Study Alters Mice Behavior by Inserting Other Species’ Gene

Mice, natural loners, can be transformed into gregarious social creatures by receiving a gene transplanted from the prairie vole--proof for the first time that switching genes from one species to another can alter behavior, scientists report today.

The research, conducted by scientists at Emory University in Atlanta, eventually could lead to new treatments for behavioral disorders, including schizophrenia, autism and other diseases that are marked by isolation and difficulty in forming personal attachments, the researchers said.

Largely by studying the personalities of twins who were raised separately, scientists have estimated that about one-third to one-half of human social behaviors have genetic origins. But precisely which genes are involved in human behavior remains unclear, with most probably consisting of a large, complex network of interactions.

In this case, only a single gene was involved, with the researchers creating the cuddling vermin by transplanting a gene from a prairie vole, a small, outgoing rodent.

Mice and many other animals, including humans, have their own version of the gene, called the vasopressin receptor.

Though the gene is very similar among the various species, its chosen stomping grounds within the brain vary wildly. In fact, species that look physically identical can be differentiated purely based on vasopressin receptor patterns.

In their study, reported in today’s Nature, the Emory researchers inserted vole vasopressin receptor genes into mice and compared their behavior to that of normal mice.

Normal male mice put in a cage with a female briefly would sniff her and then move on to explore the rest of their environment. Mice with the altered pattern of vasopressin would spend significantly more time with the female, said Larry Young, a psychiatry professor at Emory University.

“The [male mice] became much more interested in the female,” he said. “They spent more time with her, smelling her, grooming her and generally being nice to her.”

Originally, the Emory scientists observed two kinds of voles, prairie and montane, that have 99% identical DNA. Regardless, the social behaviors of the prairie voles and montane voles couldn’t have been more different.

Prairie voles, both males and females, are monogamous mates and devoted parents; if put in a large cage, they will spend more than half their time in contact with each other.

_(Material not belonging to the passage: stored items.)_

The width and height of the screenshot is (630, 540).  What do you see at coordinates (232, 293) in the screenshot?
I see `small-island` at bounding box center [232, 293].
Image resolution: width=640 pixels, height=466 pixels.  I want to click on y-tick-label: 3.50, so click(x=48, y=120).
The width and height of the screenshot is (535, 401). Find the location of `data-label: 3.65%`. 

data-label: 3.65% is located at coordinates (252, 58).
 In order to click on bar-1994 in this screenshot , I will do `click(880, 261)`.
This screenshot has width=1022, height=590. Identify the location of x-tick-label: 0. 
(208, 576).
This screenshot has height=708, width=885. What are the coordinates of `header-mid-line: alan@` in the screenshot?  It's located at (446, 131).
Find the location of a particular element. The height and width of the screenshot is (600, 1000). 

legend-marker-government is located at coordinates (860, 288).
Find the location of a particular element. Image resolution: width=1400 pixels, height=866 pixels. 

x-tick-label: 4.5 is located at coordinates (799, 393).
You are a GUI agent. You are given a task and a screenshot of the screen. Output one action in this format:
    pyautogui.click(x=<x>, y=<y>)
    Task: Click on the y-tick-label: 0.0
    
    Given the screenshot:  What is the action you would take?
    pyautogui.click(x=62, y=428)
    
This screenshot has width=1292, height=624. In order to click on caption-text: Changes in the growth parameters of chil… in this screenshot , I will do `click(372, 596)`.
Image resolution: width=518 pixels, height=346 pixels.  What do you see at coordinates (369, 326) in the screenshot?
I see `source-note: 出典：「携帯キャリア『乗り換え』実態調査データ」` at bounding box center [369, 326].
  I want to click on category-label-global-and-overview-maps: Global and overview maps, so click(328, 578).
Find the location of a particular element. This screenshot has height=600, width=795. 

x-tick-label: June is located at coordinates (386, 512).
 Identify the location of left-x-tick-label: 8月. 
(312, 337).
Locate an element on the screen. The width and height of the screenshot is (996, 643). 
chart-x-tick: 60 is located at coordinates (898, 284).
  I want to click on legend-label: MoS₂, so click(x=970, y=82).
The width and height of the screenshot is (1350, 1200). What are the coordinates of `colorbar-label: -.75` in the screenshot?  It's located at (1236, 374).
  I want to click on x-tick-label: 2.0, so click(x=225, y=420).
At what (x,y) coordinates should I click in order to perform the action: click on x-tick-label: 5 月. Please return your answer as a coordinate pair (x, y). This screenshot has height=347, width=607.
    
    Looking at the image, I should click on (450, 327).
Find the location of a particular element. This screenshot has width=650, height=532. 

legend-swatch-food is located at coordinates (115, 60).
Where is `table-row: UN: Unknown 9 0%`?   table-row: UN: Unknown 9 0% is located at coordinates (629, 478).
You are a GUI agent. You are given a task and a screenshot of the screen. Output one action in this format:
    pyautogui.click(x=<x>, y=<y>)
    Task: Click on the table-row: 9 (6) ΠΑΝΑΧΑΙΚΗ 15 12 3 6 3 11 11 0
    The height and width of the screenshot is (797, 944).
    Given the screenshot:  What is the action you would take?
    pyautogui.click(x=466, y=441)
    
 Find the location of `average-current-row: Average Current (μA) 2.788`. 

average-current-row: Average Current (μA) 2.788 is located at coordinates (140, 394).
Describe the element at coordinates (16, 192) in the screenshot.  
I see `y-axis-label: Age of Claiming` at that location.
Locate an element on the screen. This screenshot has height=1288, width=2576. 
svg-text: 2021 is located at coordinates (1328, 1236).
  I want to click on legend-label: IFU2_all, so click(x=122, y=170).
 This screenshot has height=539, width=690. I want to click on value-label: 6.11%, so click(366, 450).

The montane voles mated promiscuously and soon abandoned their children, and would spend only about 5% of their time interacting with other voles.

One difference, at a genetic level, seemed to center on what part of a male vole’s brain interacted with vasopressin.

This difference, the researchers said, is due to a change in the “promoter” for the vasopressin receptor, a part of a gene that seems to determine where and when the gene is expressed.

To prove that receptor location was important in determining behavior, scientists turned to mice, whose genes are relatively easy to manipulate. By putting a prairie vole promoter into the mouse vasopressin receptor, the researchers affected a prairie vole-like distribution of receptors, and the related behavioral shift.

Vasopressin is a hormone that had already been implicated in “male typical behavior” in a number of species. These behaviors span a wide range, from hamsters’ aggression toward other males to the song of some male birds to prairie voles’ doting parental skills.

Previous work also had implicated oxytocin--a chemical relative of vasopressin found more abundantly in females--in autism. A study of 30 autistic boys showed that they had only half the oxytocin of their average peers. Even among non-autistic children, a high degree of social smoothness appeared to correlate with a relatively high oxytocin level.

Young’s findings certainly will spur more interest in a possible similar role for vasopressin, according to scientists who study the interaction of behavior and genetics. Other diseases that result in feelings of isolation and social detachment, including Tourette’s syndrome, schizophrenia and Alzheimer’s disease, may exhibit vasopressin irregularities, Young and his colleagues said.

Oberlin College psychology professor Norman Henderson, editor of the journal Behavior Genetics, finds the prospect interesting.

“There are certain behaviors that are going on in psychotic [diseases] that could possibly be related to this receptor,” he said.

It is too soon to say whether your significant other’s cuddle quotient is affected by the neural distribution of vasopressin receptors, however.

According to Henderson, it is unlikely that vasopressin works alone to mold such complex behavior as human social interaction. Instead, he said, humans are likely to have a number of “modifiers” for a given trait: genes that either pump up the effect of another gene or damp it down.

And even if the entire network of behavior genes and modifiers in humans is investigated and eventually spelled out, it seems doubtful that claiming “my genes made me do it” to explain away infidelity will ever be considered very convincing.

As researchers point out, humans should be able to tell the difference between a biological instinct and a biological imperative.

“We [humans] inhibit our behaviors a lot,” Henderson said. “Our brain tells us not to behave in certain ways, even if there is some instinct to.”